In fact, if you cut a clip of his highlights from a season ago, he looks like a fine NBA player, and a valuable one at that. Guards that come off the bench and engage defensively, see the floor and make a few plays offensively are worth millions, in their pocketbooks and in their teams’ winning percentages.
Then again, that’s true for for most of the players in the league. Everyone has talent. The degree varies, of course. What separates players is often belief.
Belief is Hayes’ most daunting challenge. Injuries his rookie season made the quest even more challenging. So did the cultural jump from France to the U.S.

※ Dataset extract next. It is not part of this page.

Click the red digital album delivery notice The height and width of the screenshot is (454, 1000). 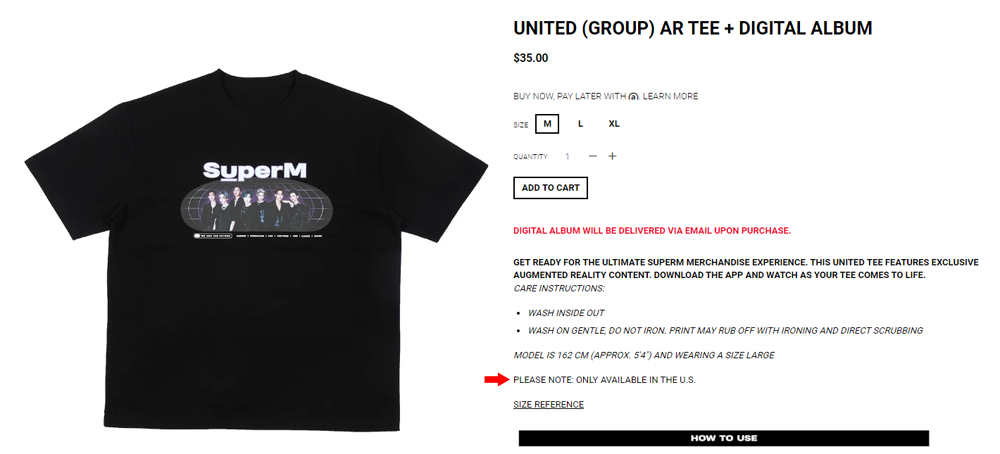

Body language is an issue. What registered as cool detachment overseas can read like nonchalance here.
Or, worse, fear.
Not that Hayes is afraid. He is just young — 20 until July 27, if you were wondering. And if you are thinking, well, other soon-to-be 21-year-olds don’t struggle this way — Cunningham, for example? Remember: They are often the outliers.
And, so, I’ll say it again: it’s too soon to give up on Hayes. He’s played 92 games; that’s basically a full season, and then 10 more.
The Pistons aren’t ready to give up on him. The team sees the flashes, the moments, the passes, like the dimes he threw against Portland.
The staff sees the defense, too, and would love for Hayes to attack and shoot well enough to toss him out there with Cunningham and Ivey for stretches. This won’t be a consistent option, though, until Hayes sheds some of his cool for heat.
Until he learns how to own his space, a phrase Cunningham used Friday after practice to describe his own offseason goals. If Hayes can discover that mentality, it’s easy to imagine a three-headed menace at guard, versatile on both ends.
It’s a matter of swagger. Hayes doesn’t need to strut or howl or throw his fists in the air after every positive play, but he has to figure out how to carry himself in a way aligned with his talent.
Because he has some.
This is where Hayes must get to by the end of the upcoming season, to prove that he can be a reliable rotational player. That will never be enough for some who can’t get past his draft position of No. 7 overall.
I’d argue that’s shortsighted, especially considering how few difference-makers have emerged from the 2020 draft. Not every pick hits. Not every lottery pick hits. Sometimes solid value is just fine.
Hayes needs to remember this, too. Young players sometimes put extra pressure on themselves because of their draft spot and its inherent expectations.
Maybe that was still getting in his way Thursday, when he showed the passing and the defense and hit a 3-pointer and somehow still seemed invisible at times. Maybe by the time the season begins, and he’s had a month of practice with his fellow youngsters, he will have found comfort in his space on the floor.
It’s possible. It’s also possible that he takes the bounce of training camp into the season and establishes himself as a part of the future of this team.
He is in a league where players sometimes take until their mid-20s to reveal who they are. Such stories unfold every year.
The problem is, the Pistons don’t have three or four more seasons to wait. They have a potential superstar who needs certain skills around him.
For now, Hayes is on Cunningham’s timeline. It’s up to him to say how long he stays on it.